12. The process according to claim 11, wherein the step of providing a polymerizable mixture comprises selecting the at least one functional monomer and at least one porogenic solvent based on their respective molecular interactions with the target phenolic acid.

13. The process according to claim 12, wherein the target phenolic acid has a solubility in the at least one porogenic solvent in a mole fraction range of 0.001 to 0.99, based on the total moles of the target phenolic acid and the porogenic solvent.

14. The process according to claim 12, wherein the at least one functional monomer has a solubility in the at least one porogenic solvent in a mole fraction range of 0.01 to 0.99.

15. The process according to claim 12, wherein the at least one porogenic solvent has a dielectric constant in a range of 5 to 50.

16. The process according to claim 12, wherein the at least one functional monomer has the following Hansen Solubility parameters:

(i) a dispersion δD in the range of 15 to 21;

(ii) a polarity δP in the range of 5 to 15;

(iii) a hydrogen bond character δH in the range of 7 to 21; and

(iv) a Hansen Solubility Parameters in Practice (HSPiP) distance from the target phenolic acid in the range of 0 to 10.

17. The process according to claim 11, wherein the at least one functional monomer is selected from the group consisting of acrylamide, 4-vinyl pyridine, 2,6-diaminopyridine, itaconic acid, o-phenylenediamine, o-aminophenol, 2-hydroxyethyl methacrylate, p-aminostyrene, o-phthalic dialdehyde, acrylic acid, methacrylamide, N,N′-methylene bisacrylamide, methacrylic acid, N,N-dimethylacrylamide, allyl mercaptan, p-divinylbenzene, acrolein, 2-vinyl pyridine, N-vinyl-2-pyrrolidinone, acrylonitrile, methyl methacrylate, styrene, N,N-dimethylaminoethyl methacrylate, 4-ethyl styrene, (diethylamino)ethyl methacrylate, m-divinylbenzene, 3-aminopropyltriethoxysilane, tartaric acid, lactic acid, and combinations thereof.

18. The process according to claim 11, wherein the at least one porogenic solvent comprises hexane, benzene, toluene, chloroform, tetrahydrofuran, dichloroethane, dichloromethane, 2-methoxyethanol, ethanol, methanol, N,N-dimethylformamide, acetonitrile, dimethyl sulfoxide, or mixtures thereof.

19. The process according to claim 11, wherein the at least one porogenic solvent comprises tetrahydrofuran, and the at least one functional monomer comprises acrylamide, o-aminophenol, itaconic acid, o-phenylenediamine, 2-hydroxyethyl methacrylate, or combinations thereof.

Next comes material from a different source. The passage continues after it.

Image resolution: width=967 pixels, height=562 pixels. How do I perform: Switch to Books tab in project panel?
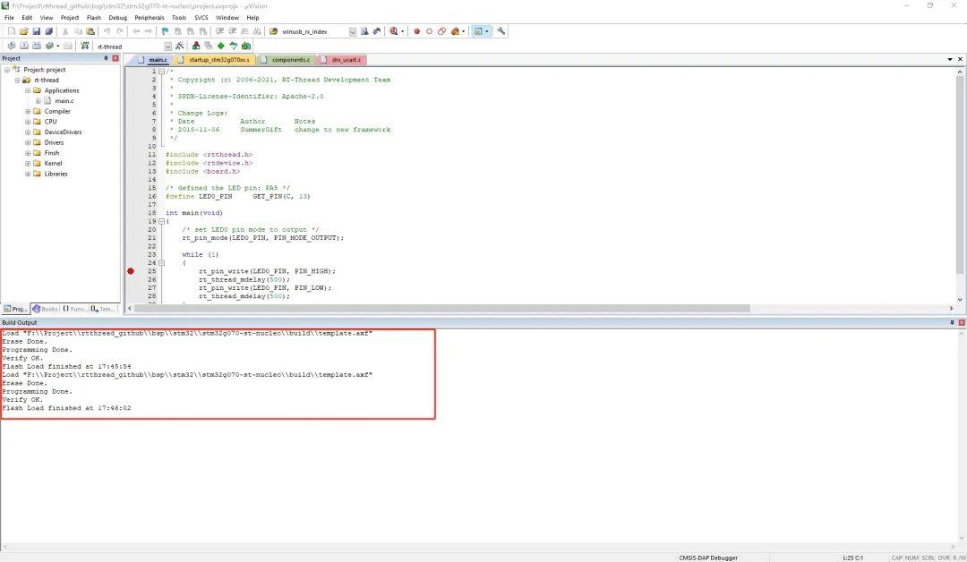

20. The process according to claim 11, wherein the target phenolic acid comprises chlorogenic acid, caffeic acid, p-coumaric acid, or ferulic acid, wherein the at least one functional monomer comprises itaconic acid, wherein the radical initiator comprises 2,2-azobisisobutyronitrile, and wherein the crosslinker comprises ethylene glycol dimethacrylate and/or 1,3-diisopropylbenzene.

21. The process according to claim 11, wherein the target phenolic acid and the functional monomer are present at a ratio in the range of 1:2 to 1:6.

22. The process according to claim 11, wherein the functional monomer and the crosslinker are present at a ratio in the range of 1:1 to 1:5.